Investors expected more because other medical stocks were predicting an uptick in surgeries that had been postponed during the pandemic. Intuitive also has a significant bariatric surgery business that was threatened by the surge in weight-loss drugs. The company is going to have to post a good-sized beat to wipe away investors’ concerns.
Analysts remain moderately bullish, with 18 of 30 brokerages having a Buy or Strong Buy rating and another 11 rating the shares at Hold. At a price of around $275.00 a share, the upside potential based on a median price target of $352.50 is 28.2%. At the high price target of $400.00, the upside potential is 45.5%.

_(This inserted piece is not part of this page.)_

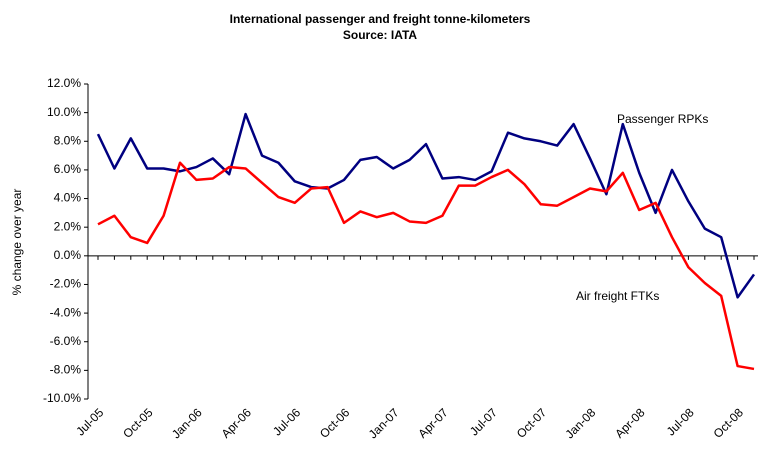 The height and width of the screenshot is (450, 758). I want to click on y-tick-label: -8.0%, so click(66, 370).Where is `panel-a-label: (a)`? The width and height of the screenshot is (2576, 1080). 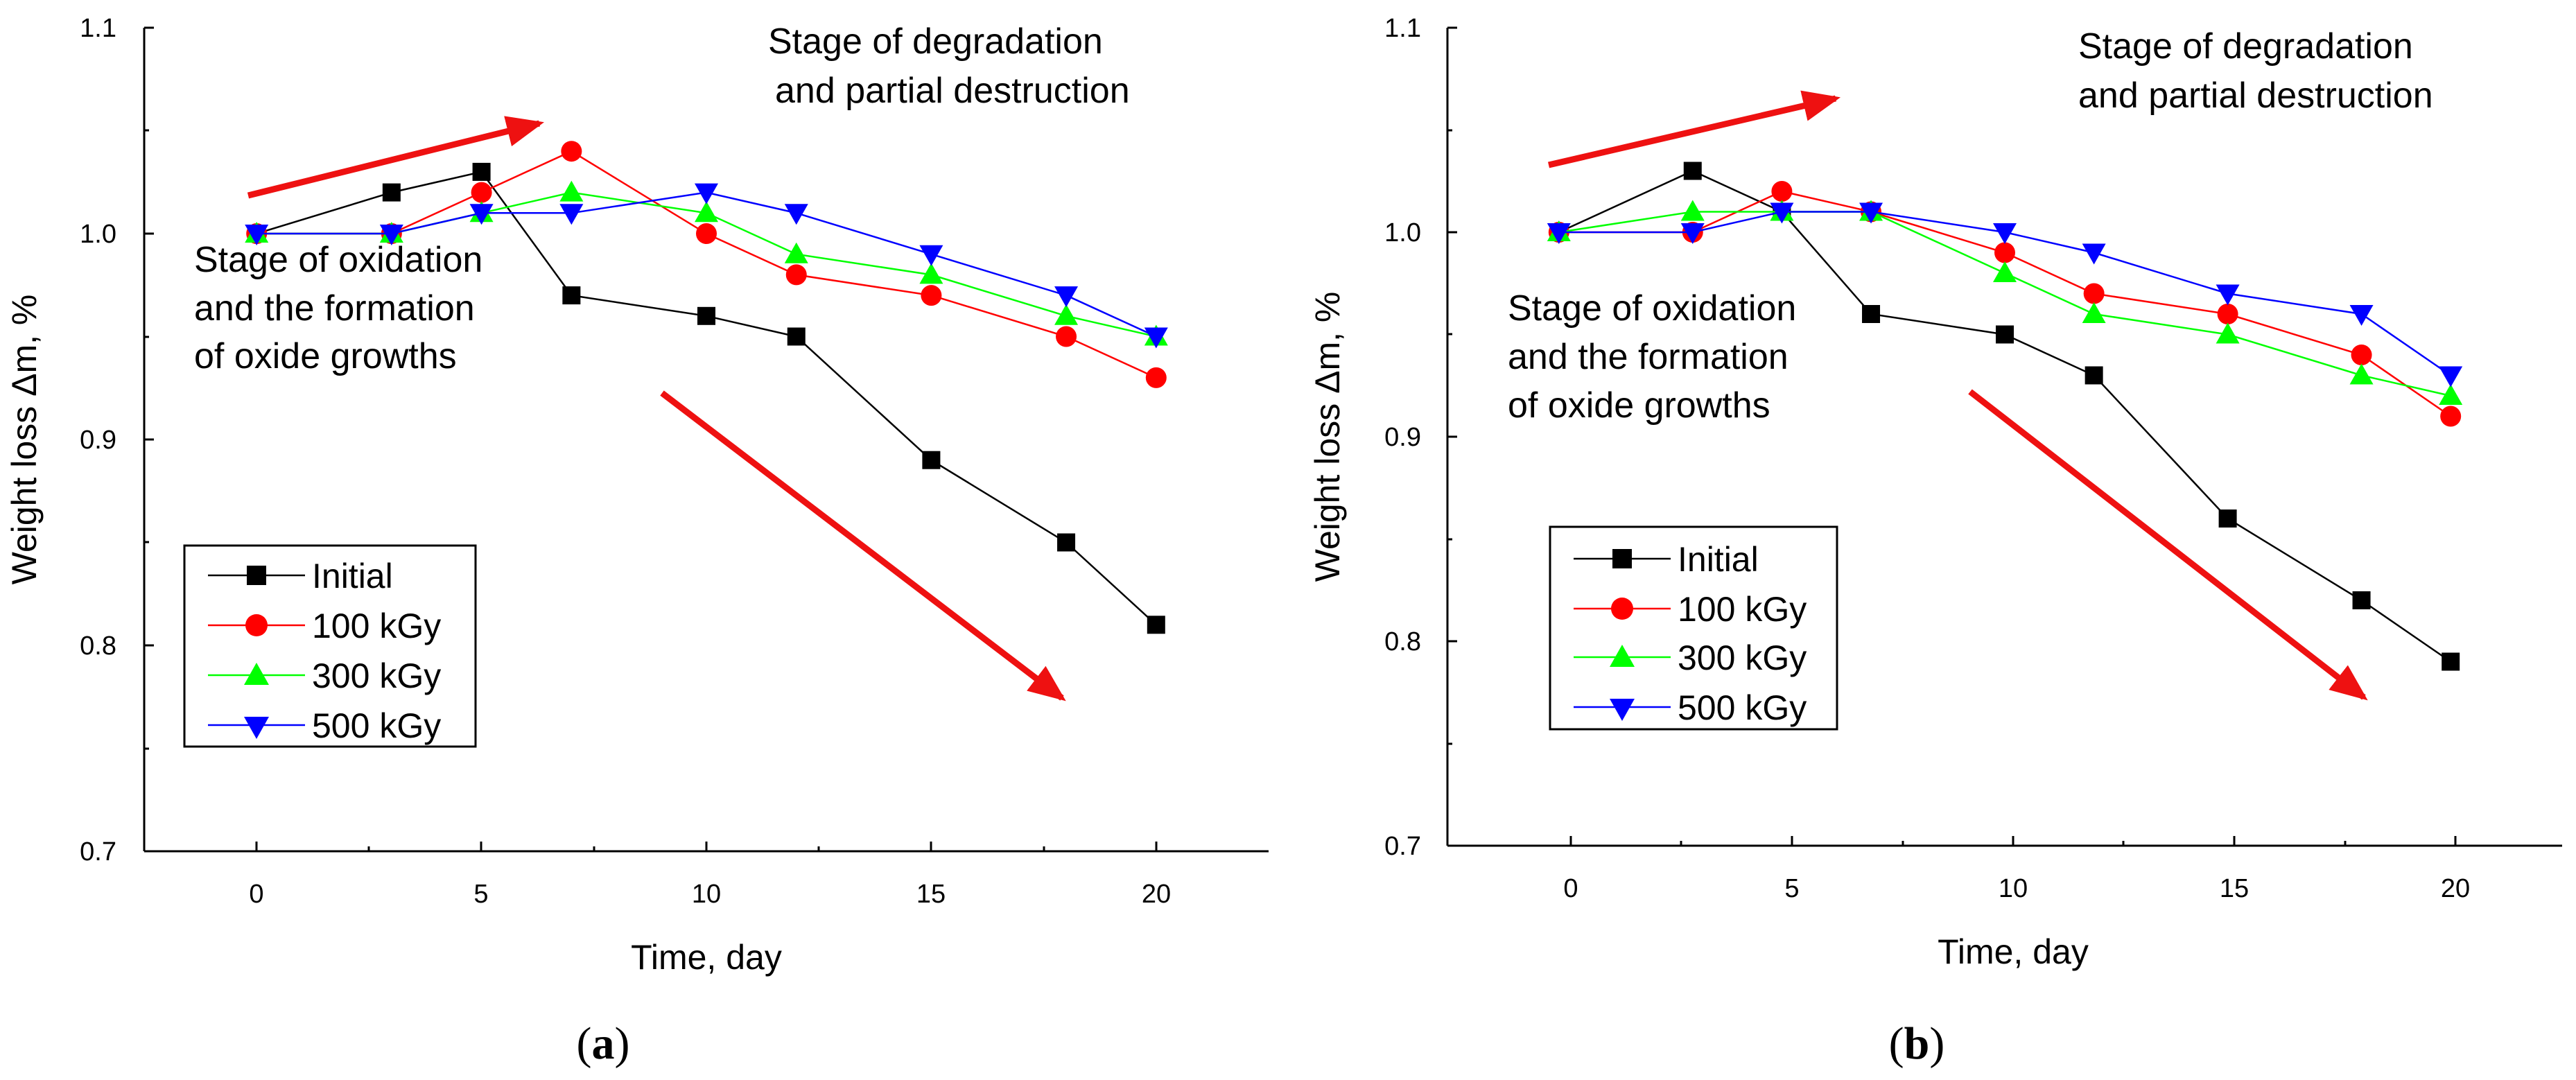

Analysts expect the company to report 2023 third-quarter revenue of $1.77 billion, up 0.9% sequentially and by 13.5% year over year. Adjusted EPS are forecast at $1.42, flat sequentially and up 19.3% year over year. Current estimates for the 2023 fiscal year call for EPS of $5.57, up 19.1%, on sales of $7.13 billion, 14.6%.
The stock trades at 49.4 times expected 2023 EPS, 42.4 times estimated 2024 earnings of $6.50 and 36.4 times estimated 2025 earnings of $7.56 per share. The 52-week trading range is $192.40 to $358.07. Intuitive Surgical does not pay a dividend, but total shareholder return for the past year was 44.84%.